◆ **TASK DESCRIPTION**:
Leave out every picture, and restate word for word only the lines from the one containing "Launch the Отладчик роботов button" through the end of the material.

BEGIN DATASET EXTRACT

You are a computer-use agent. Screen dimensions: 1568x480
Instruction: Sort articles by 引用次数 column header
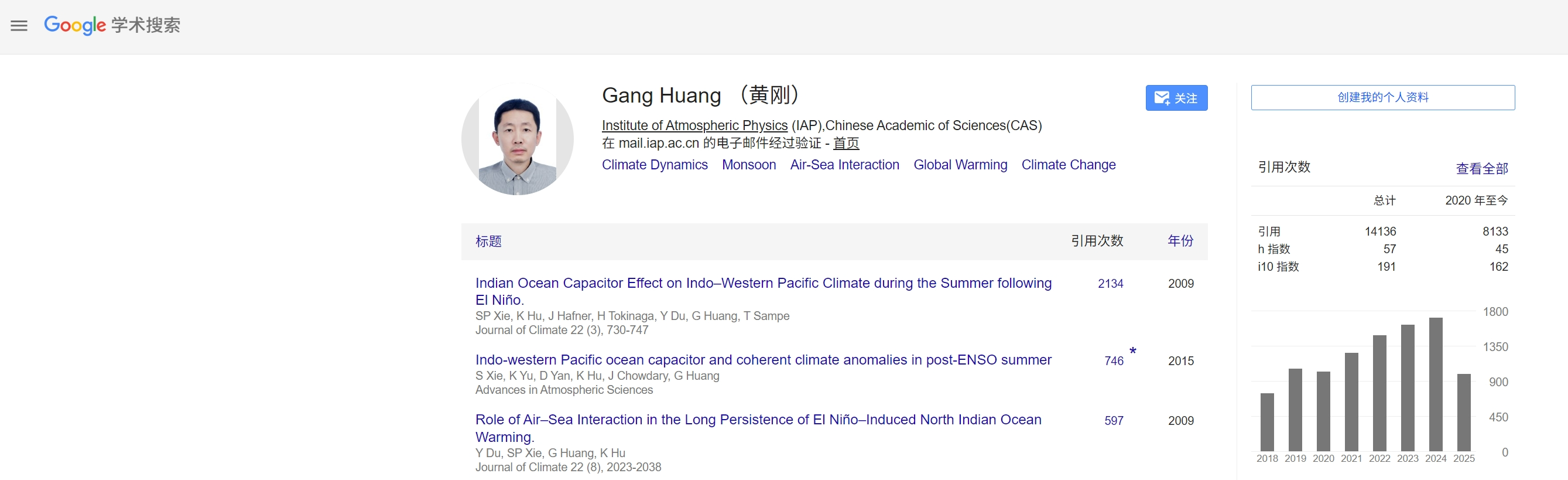1097,241
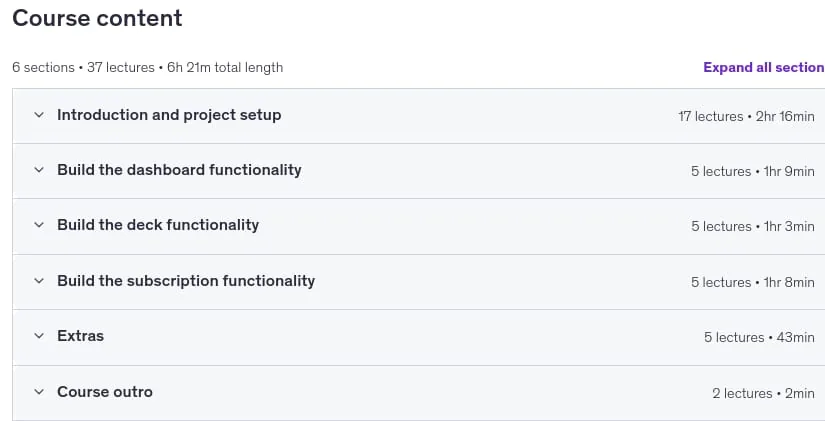Click the Course content heading
The image size is (825, 421).
click(97, 18)
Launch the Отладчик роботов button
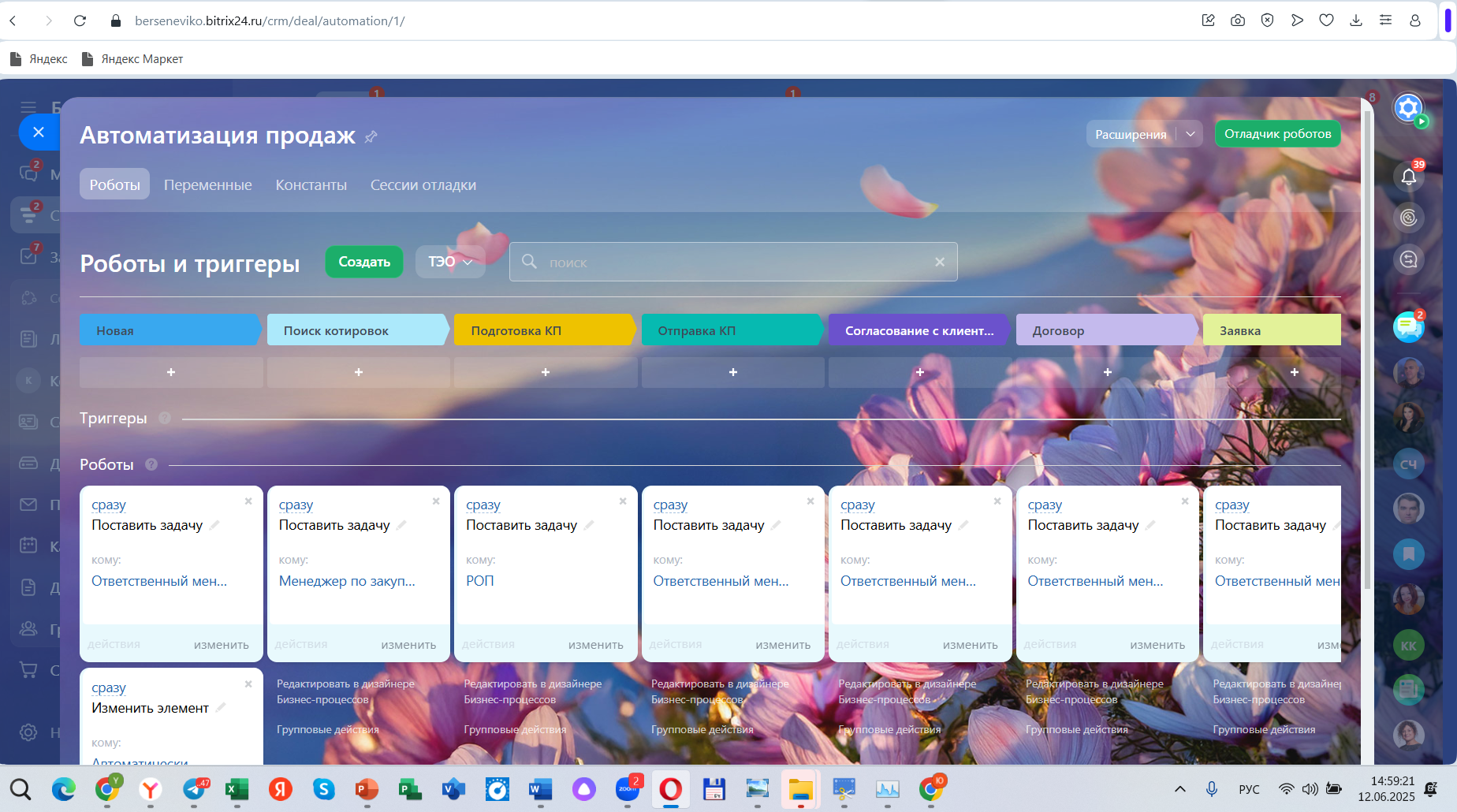Viewport: 1457px width, 812px height. [1277, 134]
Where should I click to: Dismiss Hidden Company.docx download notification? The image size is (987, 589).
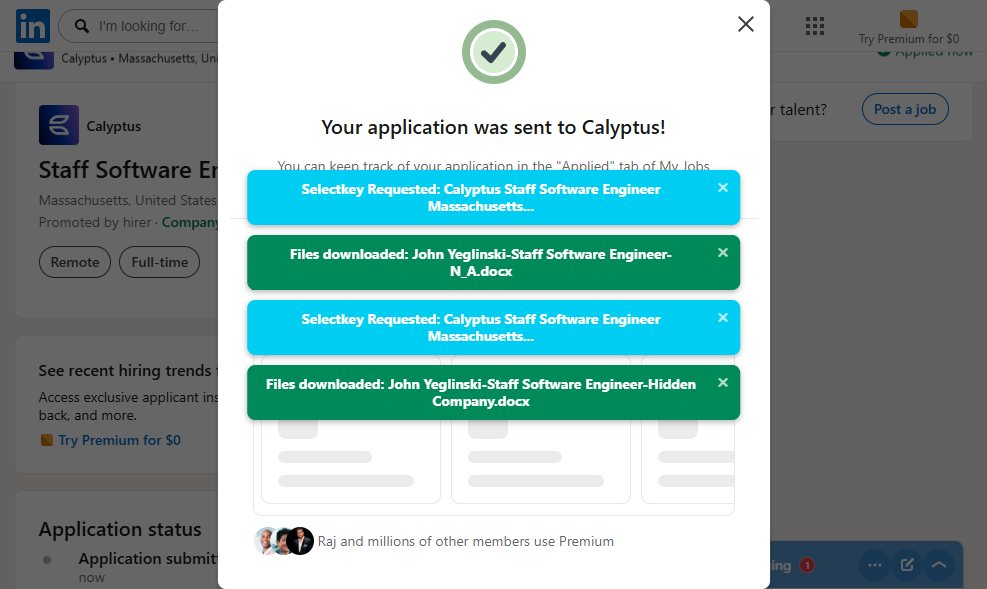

END DATASET EXTRACT

◆ **EXERCISE ANSWER**:
Launch the Отладчик роботов button
Viewport: 1457px width, 812px height. [1277, 134]
Where should I click to: Dismiss Hidden Company.docx download notification? The image size is (987, 589).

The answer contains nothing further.